Emmanuel Lacroix

Medal record

Representing France

Summer Paralympic Games

Men's para athletics

Men's para swimming

Winter Paralympic Games

Men's para biathlon

= Emmanuel Lacroix =

French Paralympic athlete (born 1968)

Emmanuel Lacroix (born 27 August 1968) is a Paralympic athlete from France.

==Biography==
Emmanuel Lacroix is one of the few people to have competed in summer and winter paralympics multiple times. He began his paralympic career in 1988 in the swimming pool, competing in A8 classification races and winning a bronze in the 100m butterfly and silver in the 100m backstroke and freestyle races. He competed in 1992 in Barcelona but without success. For the next summer games in 1996 Lacroix changed to athletics and won a bronze in the T44-46 classification 1500m and 5000m races. In 2000 he ran the 5000m and marathon, winning a silver in the 1500m and a bronze as part of the French 4 × 400 m relay team. The 2004 Summer Paralympics brought a bronze in the 4 × 400 m.

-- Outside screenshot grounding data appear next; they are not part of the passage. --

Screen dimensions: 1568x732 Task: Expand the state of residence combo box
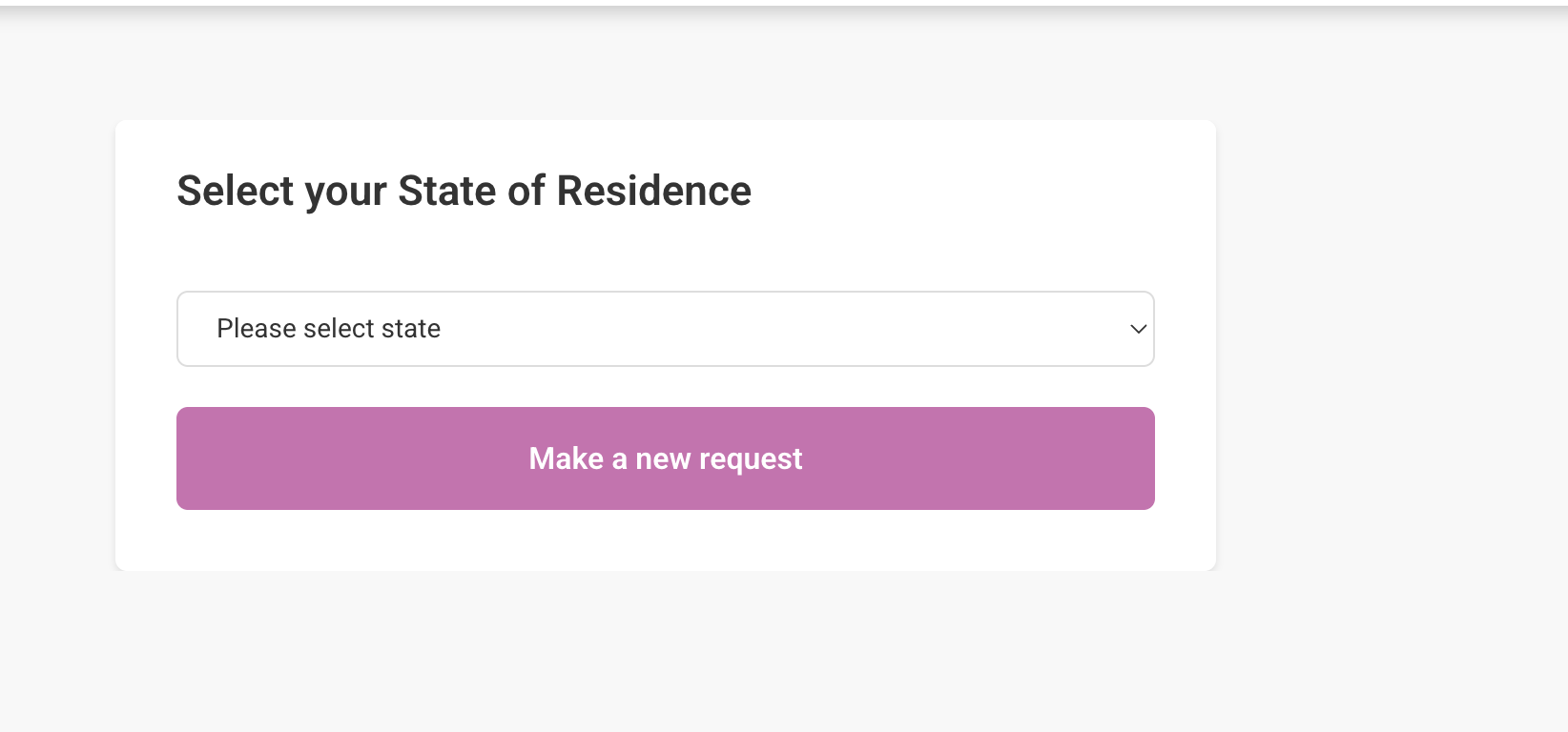click(x=665, y=329)
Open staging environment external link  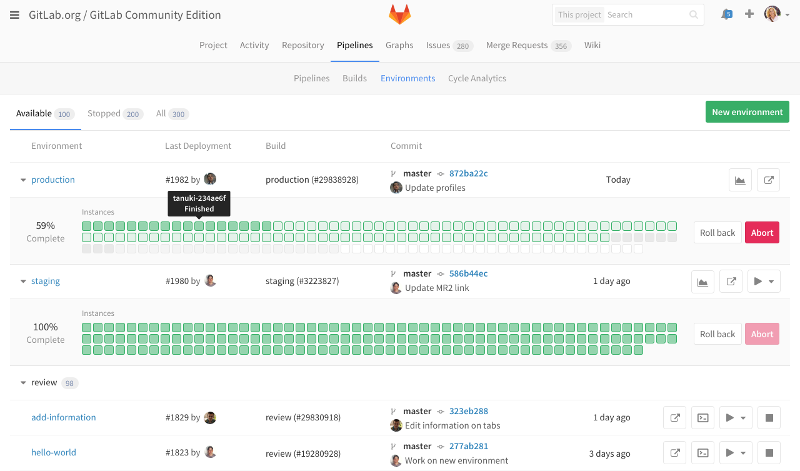click(x=731, y=282)
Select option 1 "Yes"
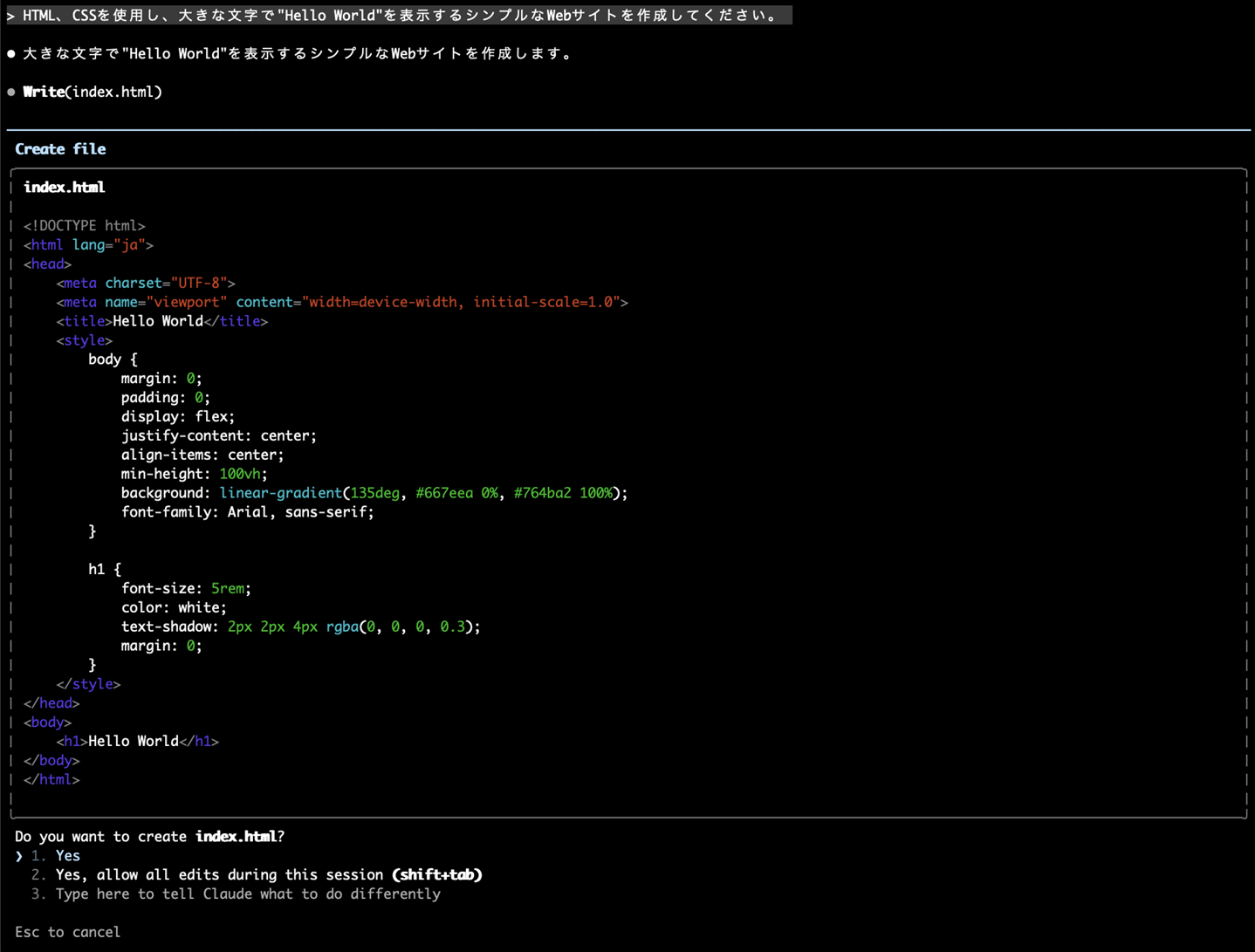This screenshot has width=1255, height=952. point(67,856)
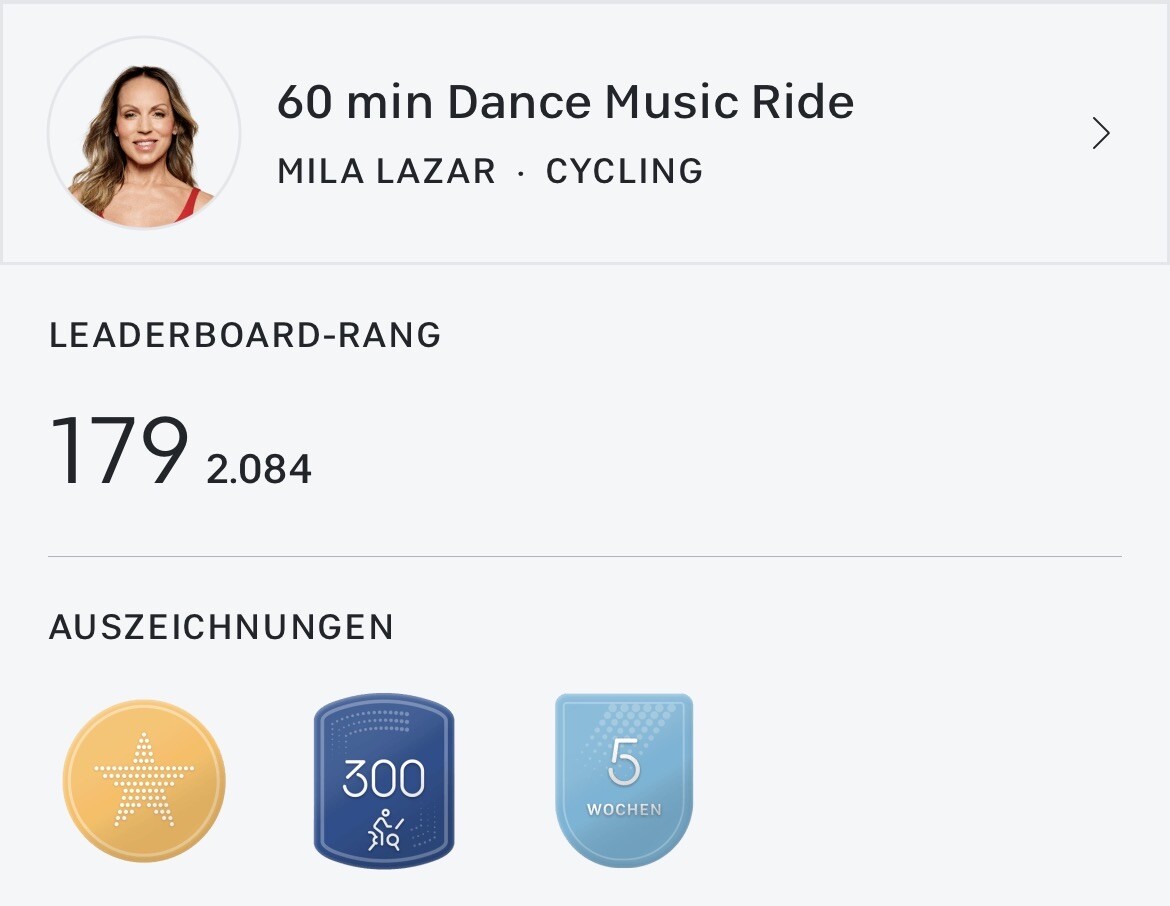Image resolution: width=1170 pixels, height=906 pixels.
Task: Click the MILA LAZAR instructor name
Action: [386, 171]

In his first winter games, in 1994, he competed in the 7.5 km free technique LW5-8 biathlon and in cross-country skiing 10 km free, 5 km classical and 20 km classical technique for LW6/8. He again competed in 1998 Winter Paralympics where he won a bronze, in the 15 km free technique race for LW5/7, 6l8 as well as competing over 20 km and 5 km classical styles. His last paralympics was in 2006, in the 7.5 km and 12.5 km standing biathlon and the 5 km, 10 km and 20 km standing cross country skiing events.